Ausgewählter Auszug:
----
Im Buch wird somit auch die andere Seite der Erinnerung geschildert: die abgespaltene Erinnerung, das Trauma. Leszek Szuster, Leiter der Gedenkstätte Auschwitz und einer der wenigen, der bis an Jureks Lebensende mit ihm befreundet war, meint, dass es für Jurek „medizinisch heilsam“ war, Jugendlichen von den erlebten Verbrechen zu berichten. Doch Jurek hatte auch Erinnerungen, die er nicht erzählen konnte oder wollte. Baders Beschreibungen deuten daraufhin, dass Jurek zwar als einer der wenigen Auschwitz überlebte, aber sein Leben lang unter den Folgen des Lagers litt. Besonders im engen Miteinander mit Freunden und seiner Familie schien er stark eingeschränkt zu sein. Er verlor mit der Zeit fast alle seine Freundschaften und verhielt sich lieblos bis gewalttätig seinem Sohn und seiner Frau gegenüber. Zeitlebens hatte er Flashbacks und im Lebensalter sogar psychotische Schübe mit Verfolgungswahn, die ihn ins Krankenhaus brachten.
Doch auch, wenn Jurek durch das Erzählen selbst nicht vollständig gesund werden konnte, so hat er der Nachkriegsgesellschaft einen wichtigen Dienst erwiesen: Aus kultursoziologischer Perspektive lässt sich sagen, dass Jurek durch seine Arbeit wesentlich zur Ausbildung eines kommunikativen Gedächtnisses im Hinblick auf die Verbrechen der Nazis in Auschwitz beitrug. Im Lebensalter wollte Jurek mit Hilfe von Ko-Autoren seine Erinnerungen verschriftlichen; er wollte sie zum Bestandteil eines kulturellen Gedächtnisses machen und so bewahren. Die Autorin schildert, wie diese Buchprojekte immer wieder an der Schwierigkeit scheitern, ein Verbrechen wie den Holocaust in einem Werk festzuhalten. Jurek konnte, als er schließlich seine Biographie beendet hatte, keinen Verleger finden. Seine Erinnerungen erscheinen erst nach seinem Tod im Verlag des Museums Auschwitz, wo sie entgegen Jureks Wunsch nur ein kleines Publikum erreichen können.(1)
----
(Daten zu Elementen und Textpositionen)
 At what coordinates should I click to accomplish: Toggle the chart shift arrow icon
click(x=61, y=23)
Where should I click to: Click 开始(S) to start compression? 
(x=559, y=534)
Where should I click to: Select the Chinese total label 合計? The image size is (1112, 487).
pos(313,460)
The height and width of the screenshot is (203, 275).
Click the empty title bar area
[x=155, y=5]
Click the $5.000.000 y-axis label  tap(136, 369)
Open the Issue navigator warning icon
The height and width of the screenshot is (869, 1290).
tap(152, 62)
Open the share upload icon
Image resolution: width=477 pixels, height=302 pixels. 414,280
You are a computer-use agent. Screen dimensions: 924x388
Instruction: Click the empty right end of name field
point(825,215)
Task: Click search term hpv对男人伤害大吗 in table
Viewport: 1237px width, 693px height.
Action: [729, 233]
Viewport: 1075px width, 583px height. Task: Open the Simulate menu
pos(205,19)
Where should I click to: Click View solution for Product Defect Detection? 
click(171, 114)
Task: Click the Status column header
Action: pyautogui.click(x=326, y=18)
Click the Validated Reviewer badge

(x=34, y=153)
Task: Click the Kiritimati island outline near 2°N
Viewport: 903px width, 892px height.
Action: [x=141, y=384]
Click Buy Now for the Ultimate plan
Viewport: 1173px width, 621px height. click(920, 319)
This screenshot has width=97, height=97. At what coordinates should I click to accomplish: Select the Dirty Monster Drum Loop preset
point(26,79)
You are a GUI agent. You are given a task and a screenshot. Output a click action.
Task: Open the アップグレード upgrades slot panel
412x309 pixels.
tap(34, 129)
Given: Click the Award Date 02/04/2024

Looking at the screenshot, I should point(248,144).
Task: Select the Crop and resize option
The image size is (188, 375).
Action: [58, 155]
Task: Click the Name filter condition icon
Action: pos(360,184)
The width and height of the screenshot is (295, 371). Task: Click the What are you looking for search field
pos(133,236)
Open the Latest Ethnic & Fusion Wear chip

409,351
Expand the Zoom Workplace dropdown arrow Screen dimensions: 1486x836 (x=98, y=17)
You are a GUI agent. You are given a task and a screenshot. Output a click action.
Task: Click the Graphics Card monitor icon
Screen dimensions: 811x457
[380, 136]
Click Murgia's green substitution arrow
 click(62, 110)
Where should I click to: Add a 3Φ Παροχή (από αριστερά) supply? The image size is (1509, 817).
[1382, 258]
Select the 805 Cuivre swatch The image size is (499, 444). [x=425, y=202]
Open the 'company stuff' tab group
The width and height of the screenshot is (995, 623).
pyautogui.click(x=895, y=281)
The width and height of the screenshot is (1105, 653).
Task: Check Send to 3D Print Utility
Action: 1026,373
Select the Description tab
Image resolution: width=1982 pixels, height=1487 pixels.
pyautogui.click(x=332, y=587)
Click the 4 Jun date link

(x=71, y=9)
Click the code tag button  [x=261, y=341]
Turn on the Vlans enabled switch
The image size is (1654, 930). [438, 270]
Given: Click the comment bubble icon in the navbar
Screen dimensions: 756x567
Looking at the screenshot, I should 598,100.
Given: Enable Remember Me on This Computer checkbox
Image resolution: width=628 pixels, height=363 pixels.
----
Gestellte Aufgabe A:
Beantworte anhand des Auszugs über Jurek die folgenden Fragen.
(i) Welche Funktion hatte Leszek Szuster?
(ii) Mit welchen Worten beschreibt Szuster, was das Berichten vor Jugendlichen für Jurek war?
(iii) Wo und wann erschienen Jureks Erinnerungen?
Gestellte Aufgabe B:
Entscheide für jede Aussage, ob sie mit dem Auszug über Jurek übereinstimmt, und belege deine Antwort jeweils mit einem wörtlichen Zitat.
(i) Nach dem Abschluss seiner Biographie fand Jurek einen Verleger.
(ii) Jurek verlor im Lauf der Zeit fast alle seine Freundschaften.
(iii) Jureks Erinnerungen erreichten, wie er es wünschte, ein großes Publikum.
Gestellte Aufgabe C: Zähle alle Folgen des Lagers für Jureks Leben auf, die der Auszug über Jurek nennt.

Vollständige Lösung A:
(i) Er war Leiter der Gedenkstätte Auschwitz.
(ii) Er nennt es „medizinisch heilsam“.
(iii) Sie erschienen erst nach seinem Tod im Verlag des Museums Auschwitz.

Vollständige Lösung B:
(i) Nein: „Jurek konnte, als er schließlich seine Biographie beendet hatte, keinen Verleger finden.“
(ii) Ja: „Er verlor mit der Zeit fast alle seine Freundschaften“
(iii) Nein: „wo sie entgegen Jureks Wunsch nur ein kleines Publikum erreichen können.“

Vollständige Lösung C:
- Er schien im engen Miteinander mit Freunden und seiner Familie stark eingeschränkt zu sein.
- Er verlor mit der Zeit fast alle seine Freundschaften.
- Er verhielt sich seinem Sohn und seiner Frau gegenüber lieblos bis gewalttätig.
- Er hatte zeitlebens Flashbacks.
- Im Lebensalter hatte er psychotische Schübe mit Verfolgungswahn, die ihn ins Krankenhaus brachten.